As I pulled the covers over me, he stood, saying, “I’m just gonna splash some water on my face and take some ibuprofen. Do you need anything?” When I shook my head, he added, “Be right back, honey.”
It felt like goodbye, but I murmured my understanding and rolled over. I waited for the sound of the water and let my tears out a little. I had a fast, furious cry and was wrung out when it ended, whimpering against the wet pillow, as fatigue, both physical and emotional, claimed me.
* * * *
My sleep was fitful and I didn’t feel rested when I woke up. Xander was gone, not in the bed with me where I expected him to be. I couldn’t hear water running in the bathroom. Sitting up in the bed, the slurry of emotions running through me was too much to analyze or even recognize. The end result was a vague disgust peppered with a touch of relief that I didn’t have to immediately confront him, followed quickly by fear that he had left in the night without me.
But, his things were still scatte
red around the room, and when I finally convinced myself to be a grown up and get the fuck out of bed and confront my problems, I noticed the note he left on the dresser.
L—
Working out, be back soon.
Take a shower, we can get breakfast when I get back.
—X
Was this guy still telling me what to do? I chuckled in disbelief at that, even as I walked to the bathroom and started the shower. Letting the water rush over me didn’t clear my head as much as I had hoped it would.

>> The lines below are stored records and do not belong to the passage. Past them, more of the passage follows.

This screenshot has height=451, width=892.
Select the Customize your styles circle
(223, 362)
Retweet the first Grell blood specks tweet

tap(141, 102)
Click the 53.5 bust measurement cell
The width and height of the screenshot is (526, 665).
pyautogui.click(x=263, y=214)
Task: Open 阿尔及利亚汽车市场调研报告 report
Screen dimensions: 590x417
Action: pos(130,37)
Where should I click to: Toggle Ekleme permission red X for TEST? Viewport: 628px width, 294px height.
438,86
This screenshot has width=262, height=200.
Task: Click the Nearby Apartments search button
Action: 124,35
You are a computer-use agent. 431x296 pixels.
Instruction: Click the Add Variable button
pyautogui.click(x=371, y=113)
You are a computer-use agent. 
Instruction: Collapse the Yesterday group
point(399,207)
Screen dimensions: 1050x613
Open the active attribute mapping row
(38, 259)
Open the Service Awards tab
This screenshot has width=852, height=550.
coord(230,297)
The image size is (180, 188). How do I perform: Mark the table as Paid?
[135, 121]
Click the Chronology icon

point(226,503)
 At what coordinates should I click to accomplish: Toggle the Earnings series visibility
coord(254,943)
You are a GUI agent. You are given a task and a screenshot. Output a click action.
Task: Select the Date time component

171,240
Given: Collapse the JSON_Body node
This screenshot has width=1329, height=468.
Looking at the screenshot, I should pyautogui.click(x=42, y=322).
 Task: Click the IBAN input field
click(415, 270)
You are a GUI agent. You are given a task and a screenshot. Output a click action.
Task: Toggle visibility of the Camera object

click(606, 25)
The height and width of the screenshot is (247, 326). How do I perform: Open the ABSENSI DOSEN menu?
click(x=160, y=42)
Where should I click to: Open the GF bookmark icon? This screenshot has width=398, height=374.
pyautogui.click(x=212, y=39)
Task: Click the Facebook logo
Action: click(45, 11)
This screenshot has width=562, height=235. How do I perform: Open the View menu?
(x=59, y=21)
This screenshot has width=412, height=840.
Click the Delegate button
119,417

I was just pulling a sweater over my head when he came back. His hair was soaked and his T-shirt clung to him, saturated with his sweat. I was distracted by the movement of his wet shirt over his torso as he entered and the twist of his body when he closed the door. It was as if, after last night and the thought that whatever we had might be in jeopardy, I was re-noticing the way he moved, the shape of him—remembering the ripple of his muscles under my fingers, the expanse of his shoulders, the way he could wrap his body around mine and how it used to feel like the only safe place in the world.
“Good workout?” It was too uncomfortable to just stand here, looking at him.
“Yeah, just ran some, lifted some weights.” He looked like he had worked harder than that. “Are you hungry? We can get room service, go downstairs or go somewhere else. What are you in the mood for?”
“Ummm, I don’t know what I want.” Truer words never spoken. “Why don’t you shower and we’ll figure it out?”
“’Kay.” He paused before turning to the bathroom, his eyes searching mine. I lifted my chin, challenging him to bring it up. He dropped his gaze and stepped away. The shower turned on shortly after.
We settled on breakfast at a small café a few blocks away recommended by the concierge. We walked in silence, the air brisk around us. We sat in the back of the restaurant and didn’t speak until we ordered.